In July 1865 he was defeated by Colonel Crosland who died in 1868 and Leatham won the ensuing by-election with a large majority over William Campbell Sleigh. He held the seat until his retirement in 1886. He supported disestablishment of the Church, undenominational education and was opposed to Home Rule.

In 1875, he acquired an estate at Miserden, Gloucestershire. He was a justice of the peace and deputy lieutenant for the West Riding of Yorkshire, and later a deputy lieutenant for Gloucestershire, of which county he was high sheriff in 1891.
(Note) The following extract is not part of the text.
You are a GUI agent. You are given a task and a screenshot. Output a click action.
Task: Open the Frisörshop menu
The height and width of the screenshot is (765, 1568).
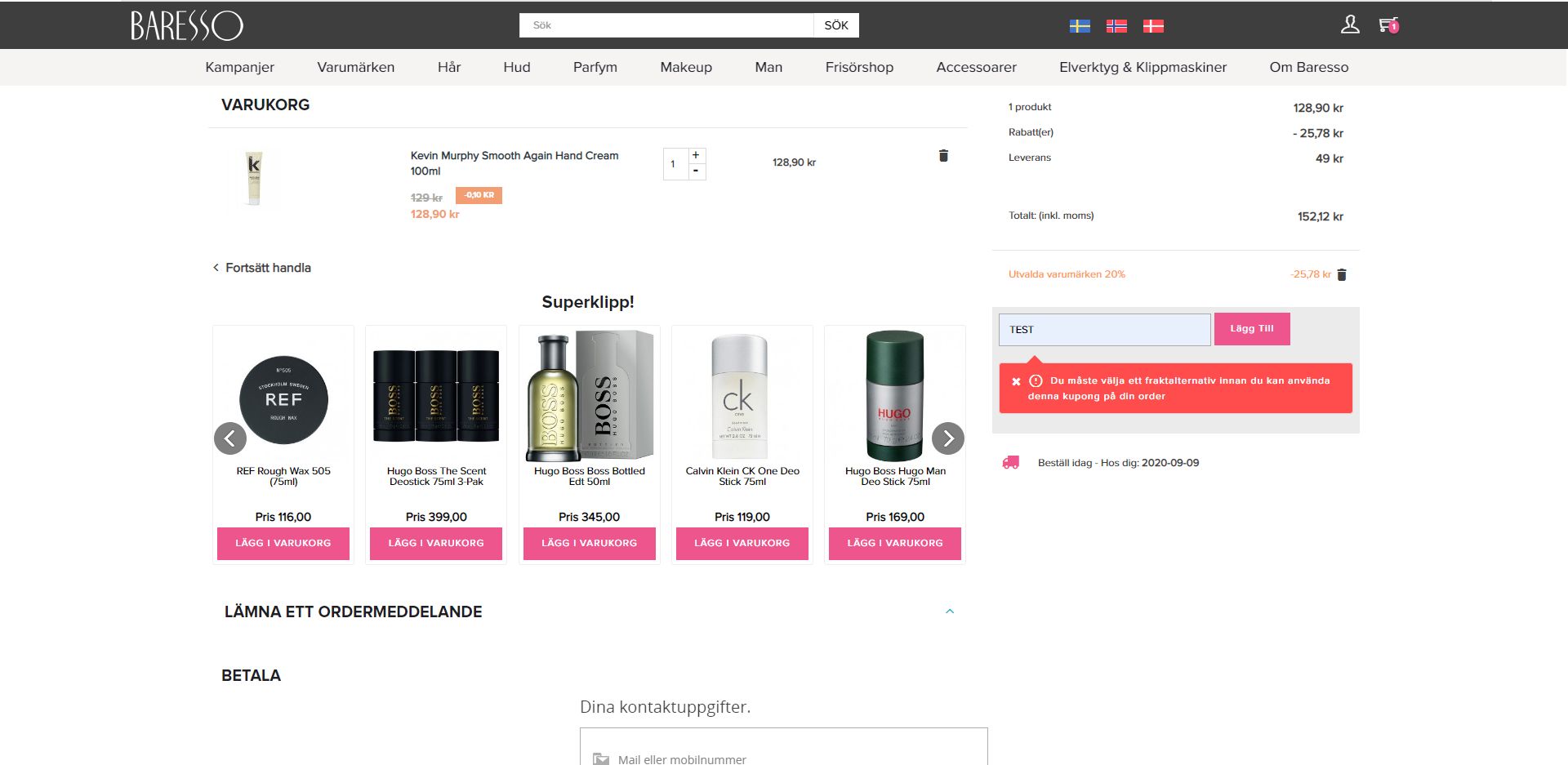coord(859,67)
He was a scholar and published a historical romance Charmione: A Tale of the Great Athenian Revolution in 1858. His politics was heavily influenced by his brother-in-law Bright's ideas. For example, Leatham introduced the bill that would become the Ballot Act 1872.
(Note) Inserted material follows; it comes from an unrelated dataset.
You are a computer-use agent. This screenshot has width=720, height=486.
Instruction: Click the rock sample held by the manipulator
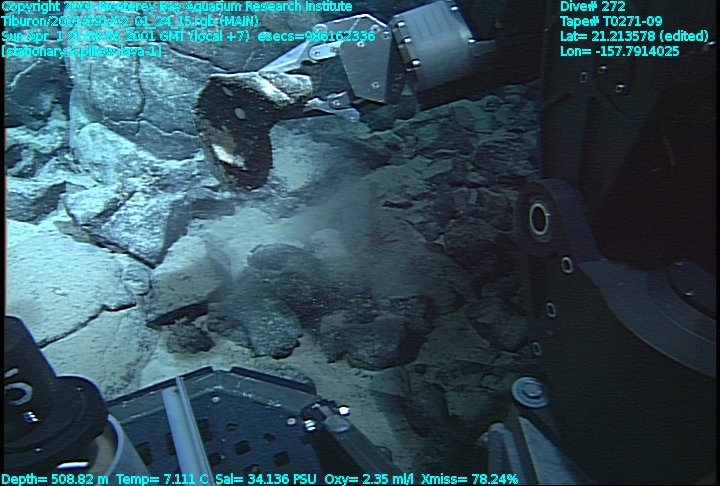pos(240,125)
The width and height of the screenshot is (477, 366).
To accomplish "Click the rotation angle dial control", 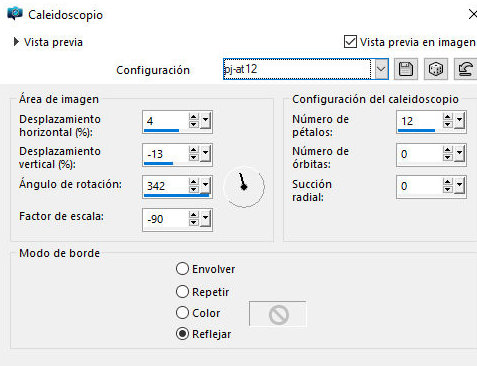I will click(x=244, y=187).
Leatham died at his residence at Miserden, on 6 February 1900 aged 71.

==Family==
Leatham was twice married. He first married a sister of Bright, Mary Jane Fowler of Melksham in 1851. Following her death, he married a daughter of Rev. John Constable, and she survived him. His eldest son was Arthur William Leatham. By his first wife, Leatham had four sons and four daughters; by the second, four sons and three daughters.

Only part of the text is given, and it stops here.